Abstract

Summary In this work, we propose a 3 dimensional (3D) numerical model to predict the piezoresistivity behaviours of a nanocomposite material made from an insulating polymer filled by carbon nanotubes (CNTs). This material is very hopeful for its application in highly sensitive strain sensor by measuring its piezoresistivity, i.e., the ratio of resistance change versus applied strain. In this numerical approach, a 3D resistor network model is firstly proposed to predict the electrical conductivity of the nanocomposite with a large amount of randomly dispersed CNTs under the zero strain state. By focusing on the fact that the piezoresistivity of the nanocomposite is largely influenced by the tunnelling effects among neighbouring CNTs, we modify this 3D resistor network model by adding the tunnelling resistance between those neighbouring CNTs within the cut-off distance of tunnelling effect, i.e., 1nm in this study.
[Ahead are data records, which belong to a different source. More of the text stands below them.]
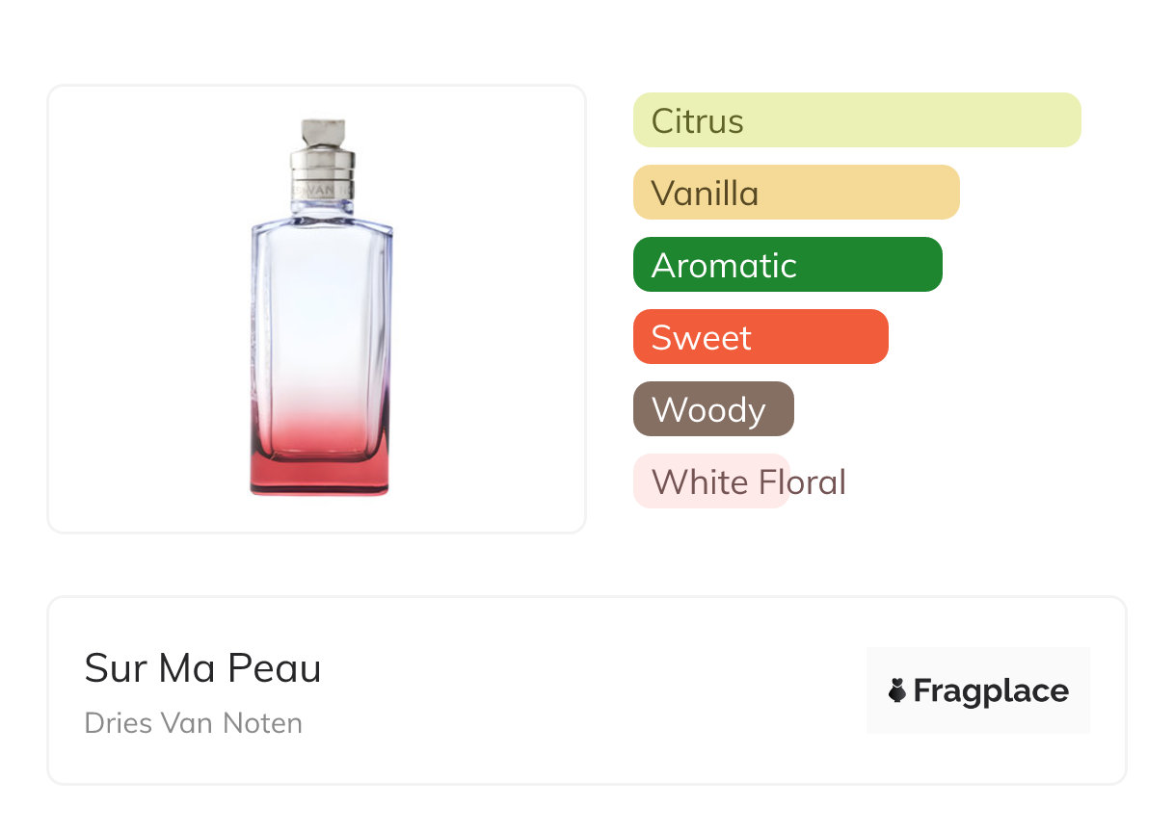This screenshot has width=1174, height=832.
Task: Click the word 'Sweet' label text
Action: [701, 338]
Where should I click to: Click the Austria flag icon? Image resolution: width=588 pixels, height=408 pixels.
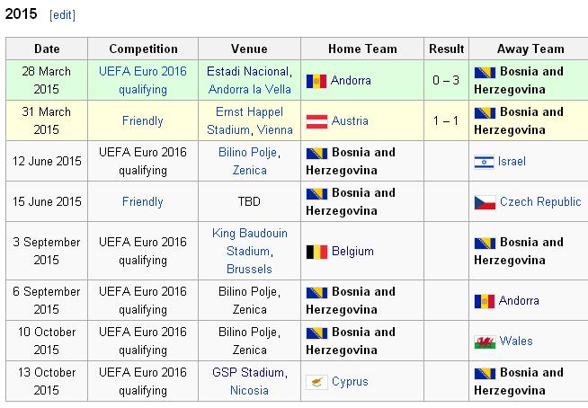316,121
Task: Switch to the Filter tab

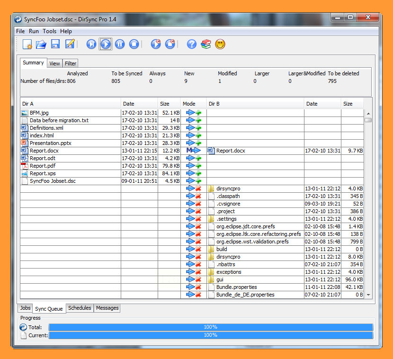Action: [x=71, y=63]
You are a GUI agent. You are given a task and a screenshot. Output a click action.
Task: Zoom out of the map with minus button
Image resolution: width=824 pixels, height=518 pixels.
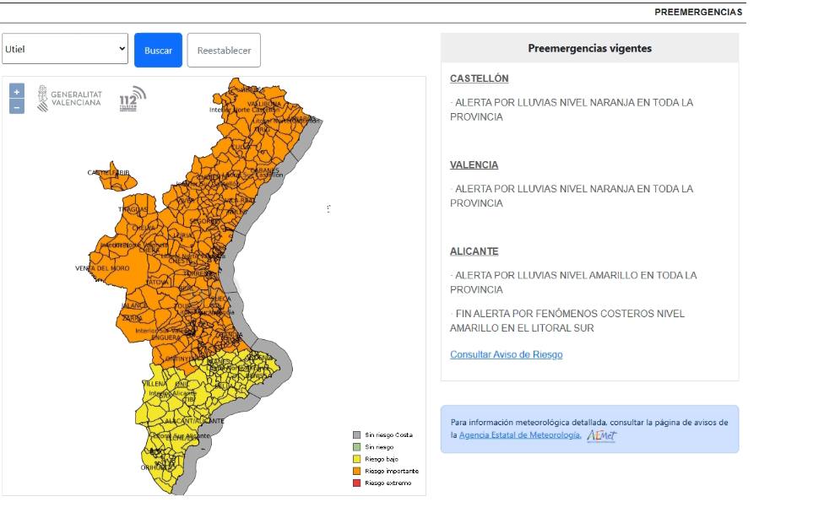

The predicted electrical conductivities by this modified 3D resistor network model are verified experimentally. Furthermore, to analyze the piezoresistivity of nanocomposite under various strain levels, this modified 3D resistor network model is further combined with a fibre reorientation model, which is used to track the orientation and network change of rigid-body CNTs in the nanocomposite under applied strain. This combined model is employed to predict the piezoresistivity of the nanocomposite iteratively corresponding to various strain levels with the experimental verifications. Some key parameters, which control the piezoresistivity behaviour, such as, cross sectional area of tunnel current, height of barrier, orientation of CNTs, and electrical conductivity of CNTs and other nanofillers, are systematically investigated. The obtained results are very valuable, which can provide a guidance for designing the strain sensor of this nanocomposite with enhanced sensitivity.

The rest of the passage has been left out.